Question 10. To fix the problem identified in (6), what transformation would you use?

# To fix the linearity problem, i will transform the independent variable by getting the exponential or square of it. This means the square or exponential of length of hospital stay will be use to fit the model.

Question 11. Does the transformation appear to have helped rectify the original problems with the model? Why? Justify your answer by providing visual evidence and statistical tests results.

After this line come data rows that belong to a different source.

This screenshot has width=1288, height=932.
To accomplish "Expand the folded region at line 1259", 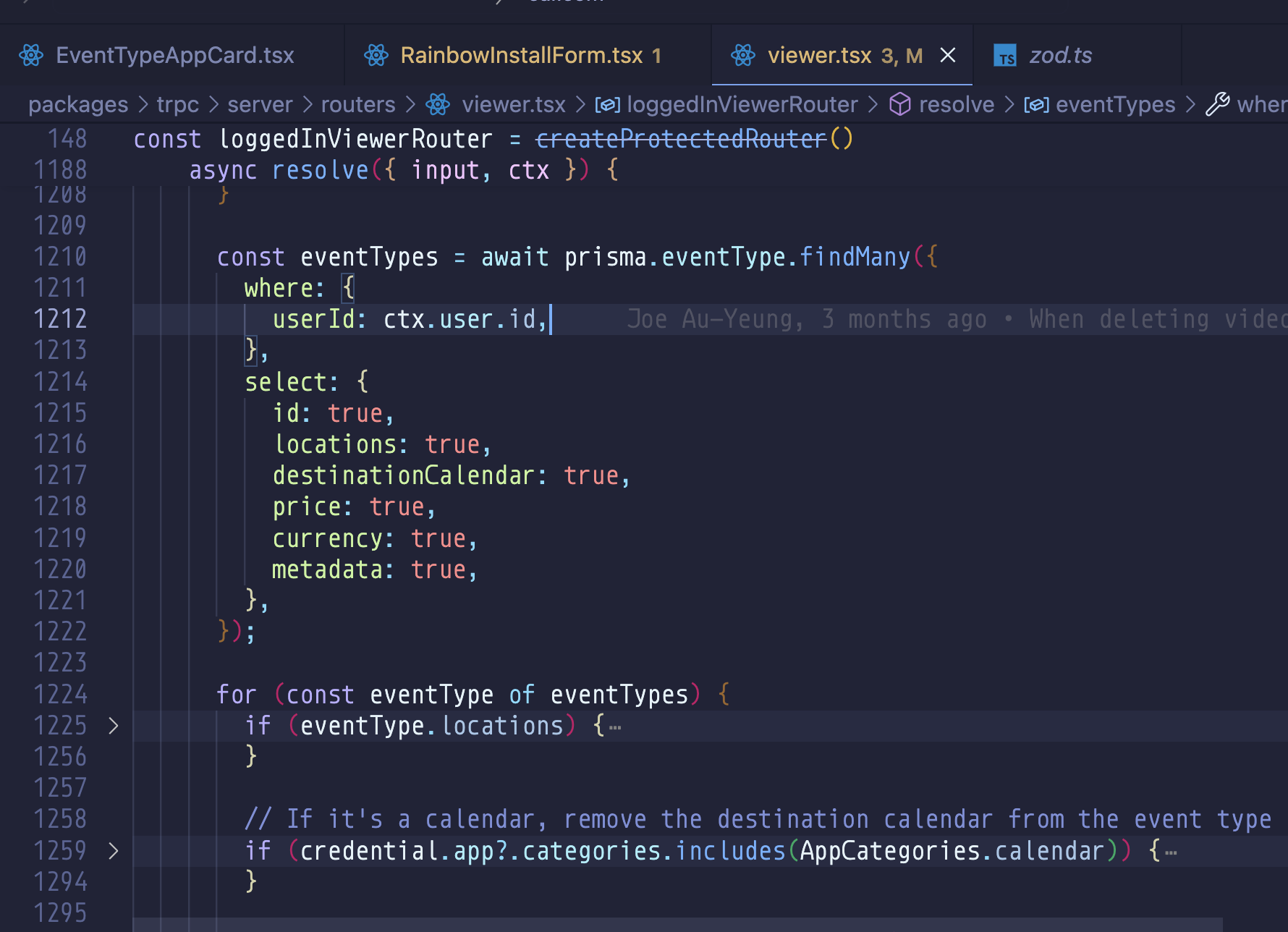I will (x=114, y=850).
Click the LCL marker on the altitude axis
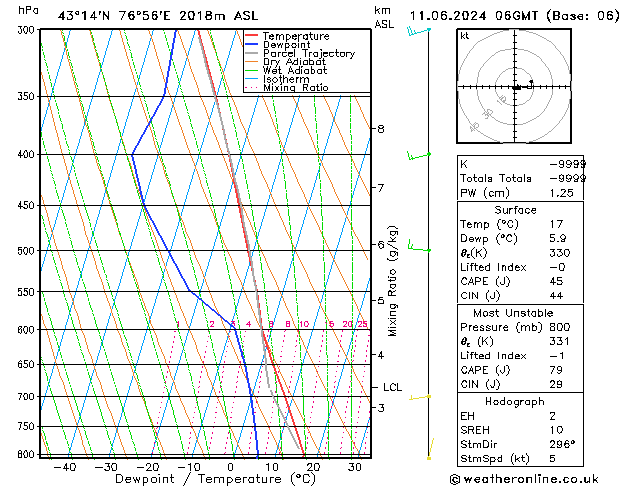 coord(392,387)
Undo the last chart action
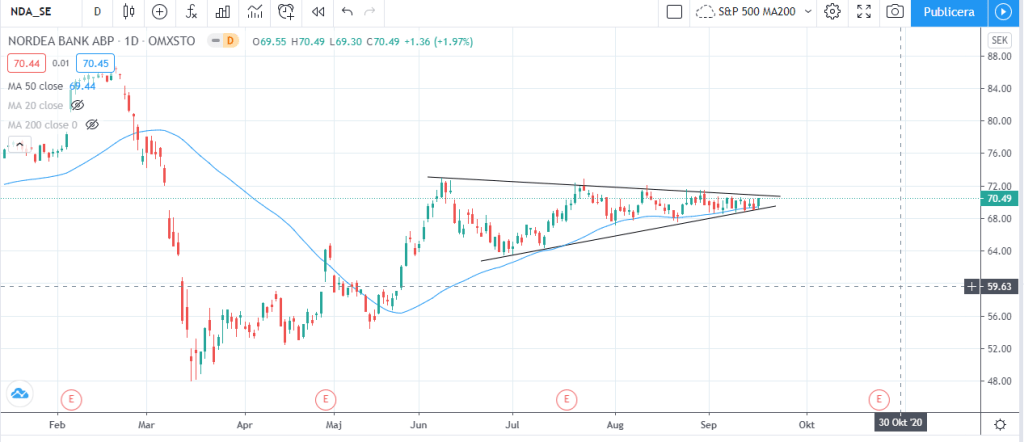Screen dimensions: 1024x442 347,12
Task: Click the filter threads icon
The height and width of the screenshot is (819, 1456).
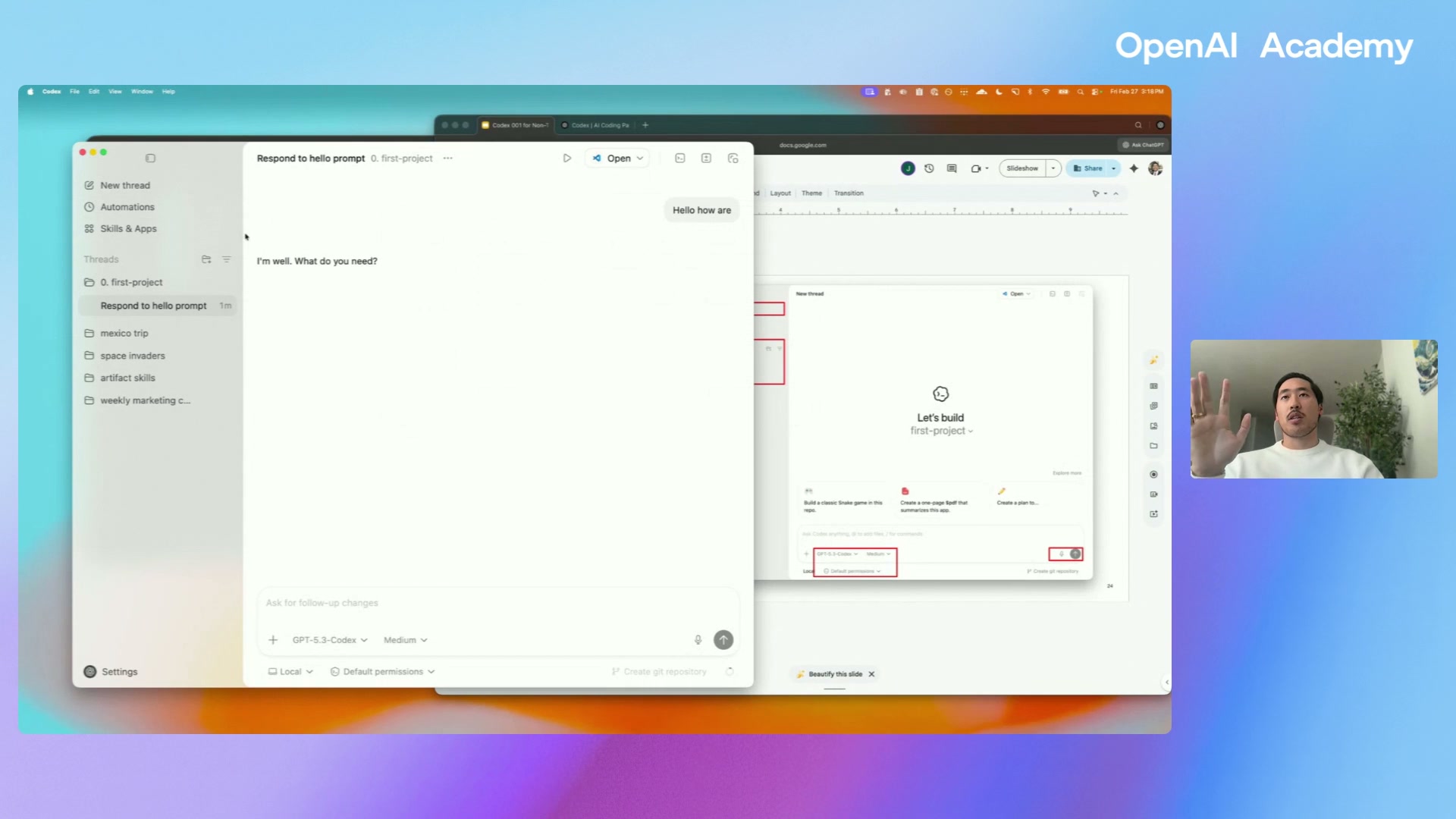Action: 226,259
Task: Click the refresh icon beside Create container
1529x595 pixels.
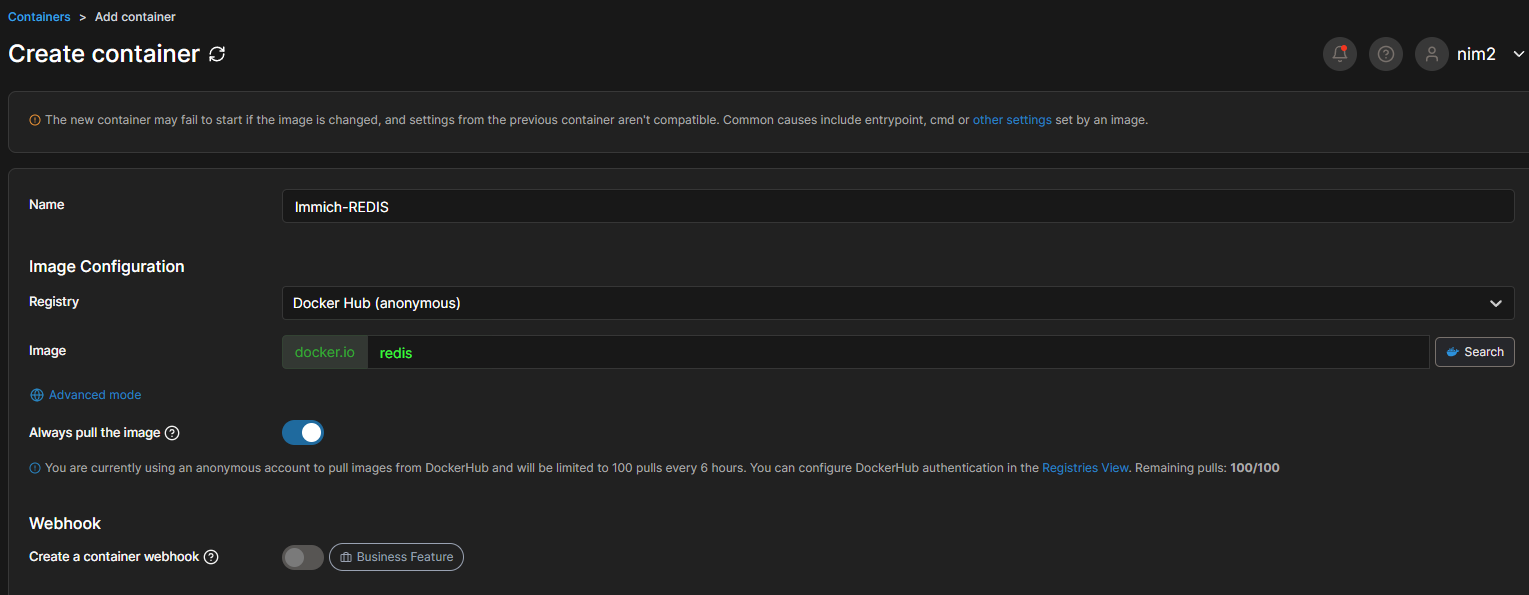Action: point(217,54)
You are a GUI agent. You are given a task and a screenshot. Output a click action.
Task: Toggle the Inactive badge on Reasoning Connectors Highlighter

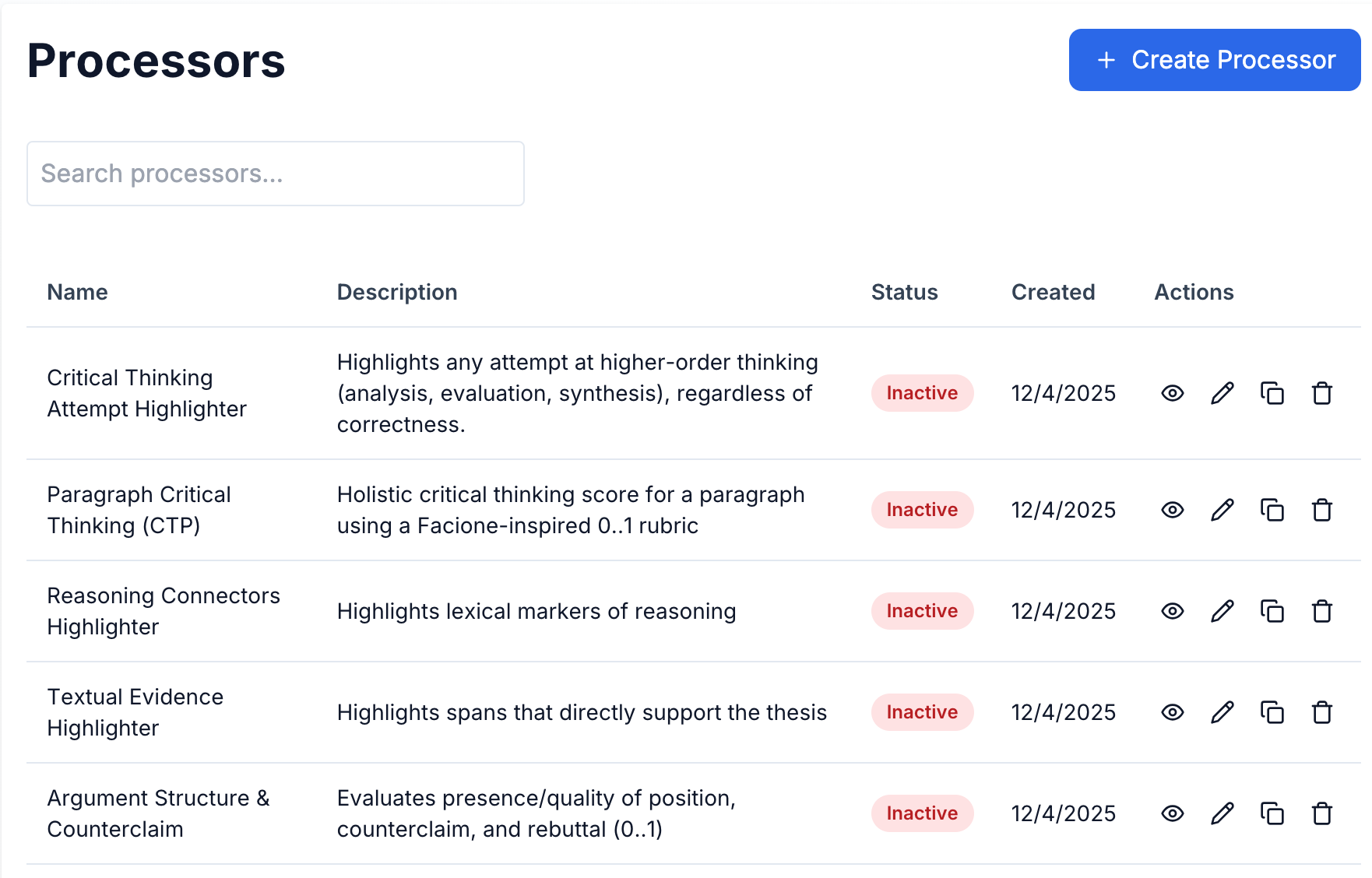(922, 611)
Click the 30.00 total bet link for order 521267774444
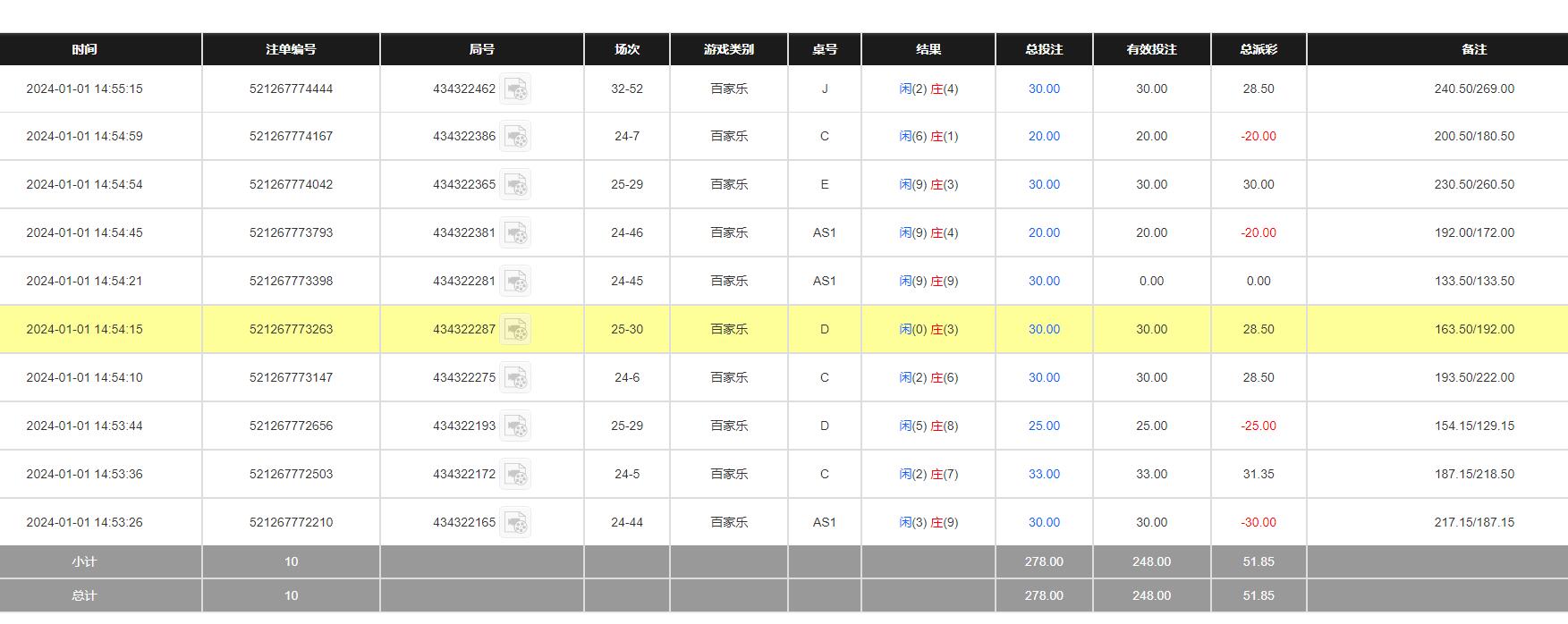 pos(1044,89)
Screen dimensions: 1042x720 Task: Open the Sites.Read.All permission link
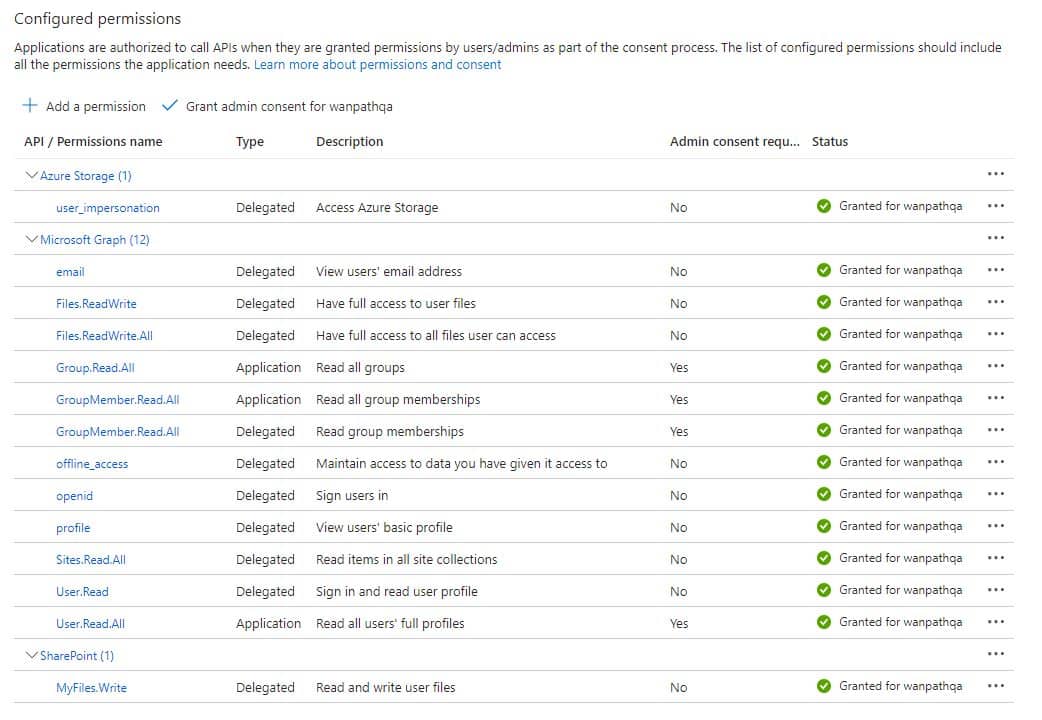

# No, the linear function does not appear to fit the data well. The transformation makes the model looks like it needs more transformation.
fit2<-lm(cost~sq_los, data=Hos_los)
ggplot(Hos_los, aes(x=sq_los, y=cost))+
  geom_point()+
  geom_smooth()+ 
  labs(y="Hospitalization Cost", x = "Length of Hospital Stay")
## `geom_smooth()` using method = 'loess' and formula 'y ~ x'

# No, the linear function does not appear to fit the data well.
ad.test(fit2$residuals)
## 
##  Anderson-Darling normality test
## 
## data:  fit2$residuals
## A = 1.792, p-value = 0.0001086
bptest(fit2)
## 
##  studentized Breusch-Pagan test
## 
## data:  fit2
## BP = 0.026712, df = 1, p-value = 0.8702

Question 12. Is there an association between hospitalization cost and length of stay? Justify your answer.

#Yes 
sqrt(0.6354)
## [1] 0.7971198
#H0: There is no correlation between the two variables: ρ = 0
#Ha: There is a nonzero correlation between the two variables: ρ ≠ 0
cor.test(Hos_los$cost, Hos_los$sq_los, method="pearson")
## 
##  Pearson's product-moment correlation
## 
## data:  Hos_los$cost and Hos_los$sq_los
## t = 6.276, df = 31, p-value = 5.609e-07
## alternative hypothesis: true correlation is not equal to 0
## 95 percent confidence interval:
##  0.5446045 0.8683559
## sample estimates:
##      cor 
## 0.748052
#since the value of r=0.75 and the p-value is less than 0.05,at 95% level of significance we will reject the null hypothesis and concluded that there is an association between hospitalization cost and length of stay.